Juergen said:
I tried to parse an XML file using Xerces 2.5
The file is about 10K with about 300 end elements. I used SAX parsing
with empty callbacks.
In a loop with 10 times parsing the first parse needed 844 ms and the
last 94 (on an old 600 MHz Machine with jdk 1.4.2).
The difference probably shows the dual effects of caching the file and
hotspot compilation.
This seems very slow to me. I wonder, if there are efforts to speed up
XML parsing in java, e.g. using a fast C parse via JNI.
< 0.1 second for a 10K file with 300 elements, on a slow computer, is
slow? It seems fairly good to me, but it is rarely useful to make
judgements based on raw speed numbers. First ask whether this is a
bottleneck in your code and then also whether there is any advantage to
be gained by making it faster. (If you're parsing for display in a GUI,
for instance, the user is unlikely to see any difference between 100 ms
and 10 ms.) Finally ask whether this kind of optimization is the most
fruitful place for you to spend your time.
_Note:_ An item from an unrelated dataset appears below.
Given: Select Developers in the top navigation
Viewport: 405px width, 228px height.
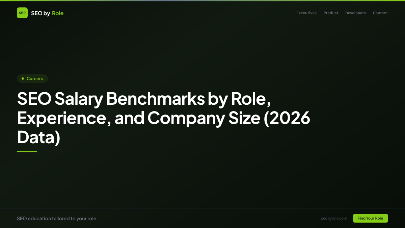Looking at the screenshot, I should coord(355,13).
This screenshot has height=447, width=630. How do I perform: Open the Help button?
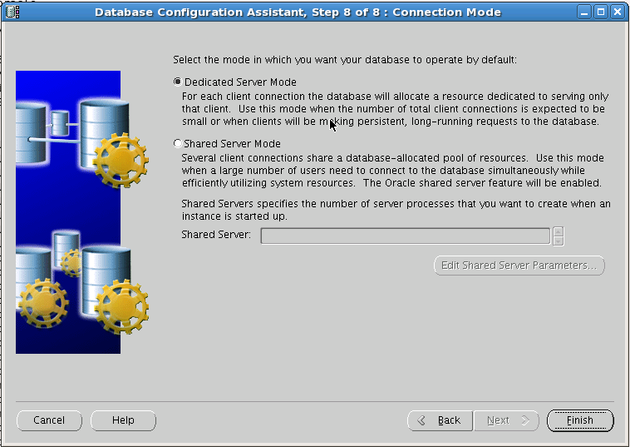pyautogui.click(x=123, y=420)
If yes to all of the above questions, then there are multiple potential
avenues to attempting to improve the speed. One avenue would be to
reorganize the application to hide the parse time by either (1)
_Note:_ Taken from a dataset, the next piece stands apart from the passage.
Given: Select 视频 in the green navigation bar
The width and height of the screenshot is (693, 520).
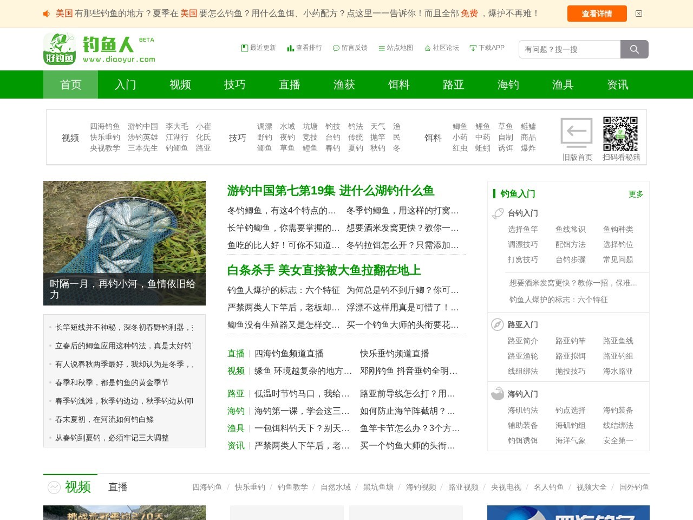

performing the parse in parallel with something else, (2) pre-parsing
the file, or (3) avoiding the parse altogether wherever possible.
Another avenue would be to try to use a faster native parser via JNI, as
you suggest (but make sure your native parser _is_ faster before you
expend much effort here, and then test the JNI overhead early on). A
third avenue would be to restructure or shrink the XML that needs to be
parsed. There are probably other possibilities as well.
Good luck,
John Bollinger
(e-mail address removed)